* EXCERPTED DATA

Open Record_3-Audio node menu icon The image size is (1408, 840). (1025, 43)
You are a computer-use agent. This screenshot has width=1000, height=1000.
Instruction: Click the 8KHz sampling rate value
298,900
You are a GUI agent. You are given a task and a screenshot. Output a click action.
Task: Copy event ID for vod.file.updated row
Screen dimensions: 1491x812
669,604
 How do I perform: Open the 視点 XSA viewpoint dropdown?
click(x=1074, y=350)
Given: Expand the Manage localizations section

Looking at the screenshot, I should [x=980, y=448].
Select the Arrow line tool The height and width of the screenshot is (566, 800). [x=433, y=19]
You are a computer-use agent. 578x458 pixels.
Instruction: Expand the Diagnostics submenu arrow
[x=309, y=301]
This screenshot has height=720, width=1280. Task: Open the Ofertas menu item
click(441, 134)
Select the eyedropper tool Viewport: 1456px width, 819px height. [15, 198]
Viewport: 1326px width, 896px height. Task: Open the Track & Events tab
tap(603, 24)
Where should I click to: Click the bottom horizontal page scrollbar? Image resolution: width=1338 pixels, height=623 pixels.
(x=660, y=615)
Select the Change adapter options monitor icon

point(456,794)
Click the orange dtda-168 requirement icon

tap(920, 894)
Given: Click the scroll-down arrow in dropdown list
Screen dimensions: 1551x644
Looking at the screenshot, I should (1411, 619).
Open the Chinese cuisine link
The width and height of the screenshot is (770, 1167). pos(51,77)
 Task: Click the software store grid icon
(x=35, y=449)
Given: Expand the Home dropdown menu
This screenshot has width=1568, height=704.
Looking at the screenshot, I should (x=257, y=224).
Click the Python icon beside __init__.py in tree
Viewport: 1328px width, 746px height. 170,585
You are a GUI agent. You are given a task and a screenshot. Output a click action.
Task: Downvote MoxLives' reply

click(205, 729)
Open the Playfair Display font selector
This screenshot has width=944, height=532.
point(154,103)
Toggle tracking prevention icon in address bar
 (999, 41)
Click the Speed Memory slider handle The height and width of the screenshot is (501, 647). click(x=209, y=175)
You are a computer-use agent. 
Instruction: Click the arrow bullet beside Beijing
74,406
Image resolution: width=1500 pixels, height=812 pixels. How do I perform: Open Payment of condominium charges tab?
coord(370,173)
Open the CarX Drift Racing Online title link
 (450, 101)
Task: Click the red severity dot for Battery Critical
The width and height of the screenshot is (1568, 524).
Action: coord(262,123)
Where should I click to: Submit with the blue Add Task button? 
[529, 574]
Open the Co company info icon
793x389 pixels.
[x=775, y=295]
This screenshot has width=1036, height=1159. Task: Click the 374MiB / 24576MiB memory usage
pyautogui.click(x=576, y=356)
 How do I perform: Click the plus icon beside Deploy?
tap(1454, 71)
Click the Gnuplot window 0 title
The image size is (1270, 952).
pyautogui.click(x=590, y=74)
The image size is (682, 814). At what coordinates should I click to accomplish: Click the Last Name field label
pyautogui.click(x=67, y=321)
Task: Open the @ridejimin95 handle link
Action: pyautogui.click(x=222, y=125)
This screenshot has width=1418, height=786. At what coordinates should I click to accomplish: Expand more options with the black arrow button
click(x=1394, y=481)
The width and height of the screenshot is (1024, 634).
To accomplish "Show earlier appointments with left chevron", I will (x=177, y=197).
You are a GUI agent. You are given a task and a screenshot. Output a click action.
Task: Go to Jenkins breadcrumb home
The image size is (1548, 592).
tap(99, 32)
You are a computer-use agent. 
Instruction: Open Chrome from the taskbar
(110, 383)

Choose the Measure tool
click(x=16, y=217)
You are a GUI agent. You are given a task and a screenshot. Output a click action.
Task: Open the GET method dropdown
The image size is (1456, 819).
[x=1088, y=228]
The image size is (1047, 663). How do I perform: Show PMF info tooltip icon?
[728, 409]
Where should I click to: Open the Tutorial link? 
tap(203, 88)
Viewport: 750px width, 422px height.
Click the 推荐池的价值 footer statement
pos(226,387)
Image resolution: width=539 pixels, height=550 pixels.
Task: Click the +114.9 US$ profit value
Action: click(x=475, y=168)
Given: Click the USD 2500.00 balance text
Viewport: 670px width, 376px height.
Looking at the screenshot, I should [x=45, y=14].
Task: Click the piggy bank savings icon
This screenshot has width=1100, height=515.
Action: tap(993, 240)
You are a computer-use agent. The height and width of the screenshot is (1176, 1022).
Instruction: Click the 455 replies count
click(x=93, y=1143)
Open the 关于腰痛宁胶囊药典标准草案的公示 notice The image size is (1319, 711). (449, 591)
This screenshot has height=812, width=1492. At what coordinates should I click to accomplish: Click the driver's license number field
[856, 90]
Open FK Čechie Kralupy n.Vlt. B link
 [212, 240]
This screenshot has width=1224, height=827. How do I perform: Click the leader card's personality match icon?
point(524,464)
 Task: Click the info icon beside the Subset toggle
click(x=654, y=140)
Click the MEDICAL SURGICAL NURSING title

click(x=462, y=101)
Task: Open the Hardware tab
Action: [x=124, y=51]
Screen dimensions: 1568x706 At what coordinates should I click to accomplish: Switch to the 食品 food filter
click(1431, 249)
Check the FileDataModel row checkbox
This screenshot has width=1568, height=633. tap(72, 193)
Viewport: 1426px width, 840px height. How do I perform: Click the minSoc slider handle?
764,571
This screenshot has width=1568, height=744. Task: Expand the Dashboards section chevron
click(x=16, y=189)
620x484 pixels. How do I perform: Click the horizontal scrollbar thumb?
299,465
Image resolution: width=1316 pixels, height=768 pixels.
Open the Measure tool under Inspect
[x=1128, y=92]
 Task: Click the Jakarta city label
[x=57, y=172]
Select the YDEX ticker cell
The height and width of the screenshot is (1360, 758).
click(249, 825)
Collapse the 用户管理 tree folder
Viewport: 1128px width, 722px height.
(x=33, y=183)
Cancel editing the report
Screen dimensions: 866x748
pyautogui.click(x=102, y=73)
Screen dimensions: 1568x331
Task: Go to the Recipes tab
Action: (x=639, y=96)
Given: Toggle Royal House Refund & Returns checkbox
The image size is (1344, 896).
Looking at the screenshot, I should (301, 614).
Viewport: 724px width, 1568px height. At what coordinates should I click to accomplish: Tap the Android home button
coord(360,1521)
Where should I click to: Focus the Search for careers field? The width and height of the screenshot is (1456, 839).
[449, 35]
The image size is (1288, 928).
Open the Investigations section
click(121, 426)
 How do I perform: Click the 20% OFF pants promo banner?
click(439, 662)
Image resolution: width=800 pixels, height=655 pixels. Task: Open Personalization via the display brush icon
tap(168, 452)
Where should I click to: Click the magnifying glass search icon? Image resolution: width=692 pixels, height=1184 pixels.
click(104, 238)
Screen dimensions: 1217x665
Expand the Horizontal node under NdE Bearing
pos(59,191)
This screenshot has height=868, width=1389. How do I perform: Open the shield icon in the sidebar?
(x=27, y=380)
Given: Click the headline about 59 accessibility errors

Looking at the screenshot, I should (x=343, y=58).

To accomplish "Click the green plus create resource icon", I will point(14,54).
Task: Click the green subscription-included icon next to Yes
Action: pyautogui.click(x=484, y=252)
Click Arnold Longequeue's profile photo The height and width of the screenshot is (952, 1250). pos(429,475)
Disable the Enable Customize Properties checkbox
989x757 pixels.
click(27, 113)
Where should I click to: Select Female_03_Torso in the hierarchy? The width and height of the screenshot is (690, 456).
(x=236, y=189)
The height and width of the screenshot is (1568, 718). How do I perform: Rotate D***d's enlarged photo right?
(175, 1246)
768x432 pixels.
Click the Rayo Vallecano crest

* WRITTEN INSTRUCTION
Reproduce all of the data above verbatim, keeping every line unchanged and in the same order.

* RESPONSE
Open Record_3-Audio node menu icon The image size is (1408, 840). (1025, 43)
You are a computer-use agent. This screenshot has width=1000, height=1000.
Instruction: Click the 8KHz sampling rate value
298,900
You are a GUI agent. You are given a task and a screenshot. Output a click action.
Task: Copy event ID for vod.file.updated row
Screen dimensions: 1491x812
669,604
 How do I perform: Open the 視点 XSA viewpoint dropdown?
click(x=1074, y=350)
Given: Expand the Manage localizations section

Looking at the screenshot, I should [x=980, y=448].
Select the Arrow line tool The height and width of the screenshot is (566, 800). [x=433, y=19]
You are a computer-use agent. 578x458 pixels.
Instruction: Expand the Diagnostics submenu arrow
[x=309, y=301]
This screenshot has height=720, width=1280. Task: Open the Ofertas menu item
click(441, 134)
Select the eyedropper tool Viewport: 1456px width, 819px height. [15, 198]
Viewport: 1326px width, 896px height. Task: Open the Track & Events tab
tap(603, 24)
Where should I click to: Click the bottom horizontal page scrollbar? Image resolution: width=1338 pixels, height=623 pixels.
(x=660, y=615)
Select the Change adapter options monitor icon

point(456,794)
Click the orange dtda-168 requirement icon

tap(920, 894)
Given: Click the scroll-down arrow in dropdown list
Screen dimensions: 1551x644
Looking at the screenshot, I should (1411, 619).
Open the Chinese cuisine link
The width and height of the screenshot is (770, 1167). pos(51,77)
 Task: Click the software store grid icon
(x=35, y=449)
Given: Expand the Home dropdown menu
This screenshot has width=1568, height=704.
Looking at the screenshot, I should (x=257, y=224).
Click the Python icon beside __init__.py in tree
Viewport: 1328px width, 746px height. 170,585
You are a GUI agent. You are given a task and a screenshot. Output a click action.
Task: Downvote MoxLives' reply

click(205, 729)
Open the Playfair Display font selector
This screenshot has width=944, height=532.
point(154,103)
Toggle tracking prevention icon in address bar
 (999, 41)
Click the Speed Memory slider handle The height and width of the screenshot is (501, 647). click(x=209, y=175)
You are a computer-use agent. 
Instruction: Click the arrow bullet beside Beijing
74,406
Image resolution: width=1500 pixels, height=812 pixels. How do I perform: Open Payment of condominium charges tab?
coord(370,173)
Open the CarX Drift Racing Online title link
 (450, 101)
Task: Click the red severity dot for Battery Critical
The width and height of the screenshot is (1568, 524).
Action: coord(262,123)
Where should I click to: Submit with the blue Add Task button? 
[529, 574]
Open the Co company info icon
793x389 pixels.
[x=775, y=295]
This screenshot has width=1036, height=1159. Task: Click the 374MiB / 24576MiB memory usage
pyautogui.click(x=576, y=356)
 How do I perform: Click the plus icon beside Deploy?
tap(1454, 71)
Click the Gnuplot window 0 title
The image size is (1270, 952).
pyautogui.click(x=590, y=74)
The image size is (682, 814). At what coordinates should I click to accomplish: Click the Last Name field label
pyautogui.click(x=67, y=321)
Task: Open the @ridejimin95 handle link
Action: pyautogui.click(x=222, y=125)
This screenshot has width=1418, height=786. At what coordinates should I click to accomplish: Expand more options with the black arrow button
click(x=1394, y=481)
The width and height of the screenshot is (1024, 634).
To accomplish "Show earlier appointments with left chevron", I will (x=177, y=197).
You are a GUI agent. You are given a task and a screenshot. Output a click action.
Task: Go to Jenkins breadcrumb home
The image size is (1548, 592).
tap(99, 32)
You are a computer-use agent. 
Instruction: Open Chrome from the taskbar
(110, 383)

Choose the Measure tool
click(x=16, y=217)
You are a GUI agent. You are given a task and a screenshot. Output a click action.
Task: Open the GET method dropdown
The image size is (1456, 819).
[x=1088, y=228]
The image size is (1047, 663). How do I perform: Show PMF info tooltip icon?
[728, 409]
Where should I click to: Open the Tutorial link? 
tap(203, 88)
Viewport: 750px width, 422px height.
Click the 推荐池的价值 footer statement
pos(226,387)
Image resolution: width=539 pixels, height=550 pixels.
Task: Click the +114.9 US$ profit value
Action: click(x=475, y=168)
Given: Click the USD 2500.00 balance text
Viewport: 670px width, 376px height.
Looking at the screenshot, I should [x=45, y=14].
Task: Click the piggy bank savings icon
This screenshot has width=1100, height=515.
Action: tap(993, 240)
You are a computer-use agent. The height and width of the screenshot is (1176, 1022).
Instruction: Click the 455 replies count
click(x=93, y=1143)
Open the 关于腰痛宁胶囊药典标准草案的公示 notice The image size is (1319, 711). (449, 591)
This screenshot has height=812, width=1492. At what coordinates should I click to accomplish: Click the driver's license number field
[856, 90]
Open FK Čechie Kralupy n.Vlt. B link
 [212, 240]
This screenshot has width=1224, height=827. How do I perform: Click the leader card's personality match icon?
point(524,464)
 Task: Click the info icon beside the Subset toggle
click(x=654, y=140)
Click the MEDICAL SURGICAL NURSING title

click(x=462, y=101)
Task: Open the Hardware tab
Action: [x=124, y=51]
Screen dimensions: 1568x706 At what coordinates should I click to accomplish: Switch to the 食品 food filter
click(1431, 249)
Check the FileDataModel row checkbox
This screenshot has width=1568, height=633. tap(72, 193)
Viewport: 1426px width, 840px height. How do I perform: Click the minSoc slider handle?
764,571
This screenshot has width=1568, height=744. Task: Expand the Dashboards section chevron
click(x=16, y=189)
620x484 pixels. How do I perform: Click the horizontal scrollbar thumb?
299,465
Image resolution: width=1316 pixels, height=768 pixels.
Open the Measure tool under Inspect
[x=1128, y=92]
 Task: Click the Jakarta city label
[x=57, y=172]
Select the YDEX ticker cell
The height and width of the screenshot is (1360, 758).
click(249, 825)
Collapse the 用户管理 tree folder
Viewport: 1128px width, 722px height.
(x=33, y=183)
Cancel editing the report
Screen dimensions: 866x748
pyautogui.click(x=102, y=73)
Screen dimensions: 1568x331
Task: Go to the Recipes tab
Action: (x=639, y=96)
Given: Toggle Royal House Refund & Returns checkbox
The image size is (1344, 896).
Looking at the screenshot, I should (301, 614).
Viewport: 724px width, 1568px height. At what coordinates should I click to accomplish: Tap the Android home button
coord(360,1521)
Where should I click to: Focus the Search for careers field? The width and height of the screenshot is (1456, 839).
[449, 35]
The image size is (1288, 928).
Open the Investigations section
click(121, 426)
 How do I perform: Click the 20% OFF pants promo banner?
click(439, 662)
Image resolution: width=800 pixels, height=655 pixels. Task: Open Personalization via the display brush icon
tap(168, 452)
Where should I click to: Click the magnifying glass search icon? Image resolution: width=692 pixels, height=1184 pixels.
click(104, 238)
Screen dimensions: 1217x665
Expand the Horizontal node under NdE Bearing
pos(59,191)
This screenshot has height=868, width=1389. How do I perform: Open the shield icon in the sidebar?
(x=27, y=380)
Given: Click the headline about 59 accessibility errors

Looking at the screenshot, I should (x=343, y=58).

To accomplish "Click the green plus create resource icon", I will point(14,54).
Task: Click the green subscription-included icon next to Yes
Action: pyautogui.click(x=484, y=252)
Click Arnold Longequeue's profile photo The height and width of the screenshot is (952, 1250). pos(429,475)
Disable the Enable Customize Properties checkbox
989x757 pixels.
click(27, 113)
Where should I click to: Select Female_03_Torso in the hierarchy? The width and height of the screenshot is (690, 456).
(x=236, y=189)
The height and width of the screenshot is (1568, 718). How do I perform: Rotate D***d's enlarged photo right?
(175, 1246)
768x432 pixels.
Click the Rayo Vallecano crest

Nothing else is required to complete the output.